You are correct saying that when looking into search over encrypted data, deterministic encryption schemes are one of the simplest way to get a solution, but they are lacking in several aspects:

Firstly, your encrypted dataset and search keywords will leak information to the server. Since you are using a deterministic encryption scheme, when looking up a given keyword, notice that the same keyword will always encrypt to the same ciphertext.

Most notably, this means that the server can check and sees how many occurrences of a given ciphertext appear in the dataset, and it also leaks the corresponding encrypted documents contain a keyword in common. This makes deterministic schemes prone to frequency analysis. Notice that Song's scheme is not really addressing this problem, although they do propose a workaround in section 5.2.

The next problem is that since it uses deterministic encryptions, the server will always know when a client is searching multiple time the same thing.

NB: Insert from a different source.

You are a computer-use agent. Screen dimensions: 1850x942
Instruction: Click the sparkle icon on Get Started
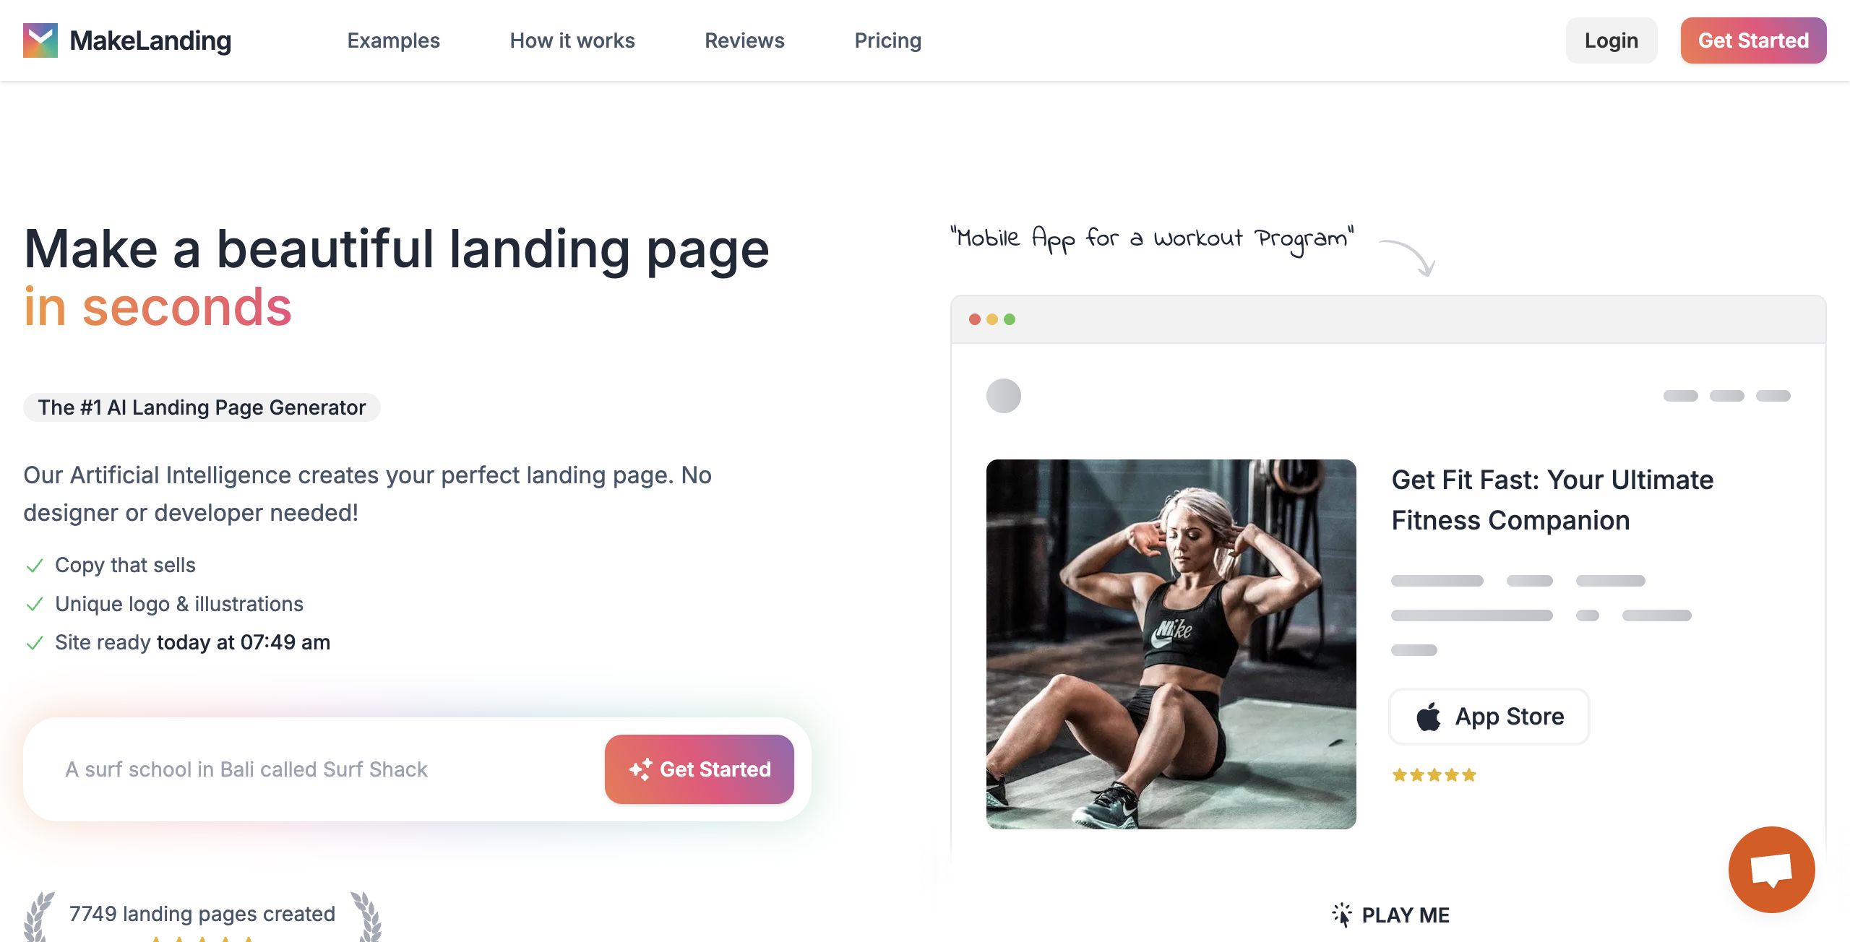(640, 769)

Notice that this problem is not addressed by Song's scheme.

Now, a third problem that can also occur is that the deterministic encryption scheme could be a public-key scheme. Which means that all the encryptions are done using the client's public key. Since it is public, the server can easily pull of a dictionary attack on the encrypted dataset by creating itself a list of encrypted keywords and comparing them to the ones found in the encrypted dataset, or in the search queries. As soon as it finds a match, it has found the cleartext equivalent...

Finally, if you are interested by a "simpler, deterministic method" than Song's scheme, you can read the following by Bellare et al regarding deterministic, searchable encryption: https://eprint.iacr.org/2006/186.pdf

In the end, Song's scheme really is based on deterministic encryption, and does just improve the state of the art w.r.t it.